Task directions =
Only the lines that hold "computer" should be in the answer, each copied from the data below.

Material shown =
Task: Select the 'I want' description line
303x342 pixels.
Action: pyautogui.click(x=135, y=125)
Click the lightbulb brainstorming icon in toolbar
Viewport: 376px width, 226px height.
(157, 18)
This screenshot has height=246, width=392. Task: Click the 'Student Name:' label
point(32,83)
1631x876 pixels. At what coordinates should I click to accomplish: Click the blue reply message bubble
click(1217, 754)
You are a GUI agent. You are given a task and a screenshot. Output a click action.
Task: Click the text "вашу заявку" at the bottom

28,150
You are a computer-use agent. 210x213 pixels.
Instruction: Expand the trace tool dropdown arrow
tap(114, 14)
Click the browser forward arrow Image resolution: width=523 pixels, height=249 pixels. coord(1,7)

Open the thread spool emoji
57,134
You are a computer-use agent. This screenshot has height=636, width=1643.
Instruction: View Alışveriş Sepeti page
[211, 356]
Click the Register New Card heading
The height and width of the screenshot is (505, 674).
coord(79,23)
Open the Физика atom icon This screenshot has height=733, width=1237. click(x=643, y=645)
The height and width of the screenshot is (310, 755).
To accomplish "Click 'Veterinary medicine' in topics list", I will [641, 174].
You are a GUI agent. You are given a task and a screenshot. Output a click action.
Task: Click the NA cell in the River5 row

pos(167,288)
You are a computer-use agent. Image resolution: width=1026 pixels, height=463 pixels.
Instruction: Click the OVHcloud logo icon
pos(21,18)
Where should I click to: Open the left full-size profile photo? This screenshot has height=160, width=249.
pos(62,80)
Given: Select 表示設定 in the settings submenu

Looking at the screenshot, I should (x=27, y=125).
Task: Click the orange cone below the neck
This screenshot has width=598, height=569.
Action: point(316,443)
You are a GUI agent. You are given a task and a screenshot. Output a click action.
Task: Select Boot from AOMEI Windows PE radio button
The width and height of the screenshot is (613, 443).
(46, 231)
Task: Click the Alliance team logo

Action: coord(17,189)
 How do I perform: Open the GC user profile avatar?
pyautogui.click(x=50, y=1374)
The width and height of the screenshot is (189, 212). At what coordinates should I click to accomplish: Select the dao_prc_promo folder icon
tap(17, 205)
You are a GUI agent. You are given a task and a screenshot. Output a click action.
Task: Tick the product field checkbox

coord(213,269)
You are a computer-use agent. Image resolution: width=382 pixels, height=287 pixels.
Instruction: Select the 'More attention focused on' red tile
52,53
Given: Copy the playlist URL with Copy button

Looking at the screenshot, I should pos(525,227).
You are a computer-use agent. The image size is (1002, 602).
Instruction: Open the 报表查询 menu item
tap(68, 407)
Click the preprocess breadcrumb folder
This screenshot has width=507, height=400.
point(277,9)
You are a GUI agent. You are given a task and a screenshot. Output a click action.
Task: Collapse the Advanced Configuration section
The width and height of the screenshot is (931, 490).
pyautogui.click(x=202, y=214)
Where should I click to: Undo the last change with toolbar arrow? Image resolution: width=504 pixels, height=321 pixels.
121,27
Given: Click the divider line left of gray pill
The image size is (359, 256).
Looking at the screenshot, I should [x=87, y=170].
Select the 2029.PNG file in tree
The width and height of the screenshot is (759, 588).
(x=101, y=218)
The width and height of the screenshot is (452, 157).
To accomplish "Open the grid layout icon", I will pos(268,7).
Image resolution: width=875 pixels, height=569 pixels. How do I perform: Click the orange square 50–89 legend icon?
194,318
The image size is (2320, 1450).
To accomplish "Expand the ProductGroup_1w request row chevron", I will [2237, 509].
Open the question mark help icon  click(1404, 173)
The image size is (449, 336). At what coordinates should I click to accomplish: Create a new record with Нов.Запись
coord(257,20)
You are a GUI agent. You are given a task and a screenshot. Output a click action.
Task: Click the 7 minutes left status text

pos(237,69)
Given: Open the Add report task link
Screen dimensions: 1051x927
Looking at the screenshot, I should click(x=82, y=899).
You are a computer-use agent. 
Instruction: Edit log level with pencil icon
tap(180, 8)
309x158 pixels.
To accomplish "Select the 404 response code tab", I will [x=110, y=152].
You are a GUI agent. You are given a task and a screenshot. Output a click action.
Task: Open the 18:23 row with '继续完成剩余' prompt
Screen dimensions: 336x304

Solution to the problem =
You are a computer-use agent. 210x213 pixels.
You are a computer-use agent. This screenshot has height=636, width=1643.
You are a computer-use agent. Image resolution: width=1026 pixels, height=463 pixels.
You are a computer-use agent. Image resolution: width=382 pixels, height=287 pixels.
You are a computer-use agent. The image size is (1002, 602).
You are a computer-use agent. 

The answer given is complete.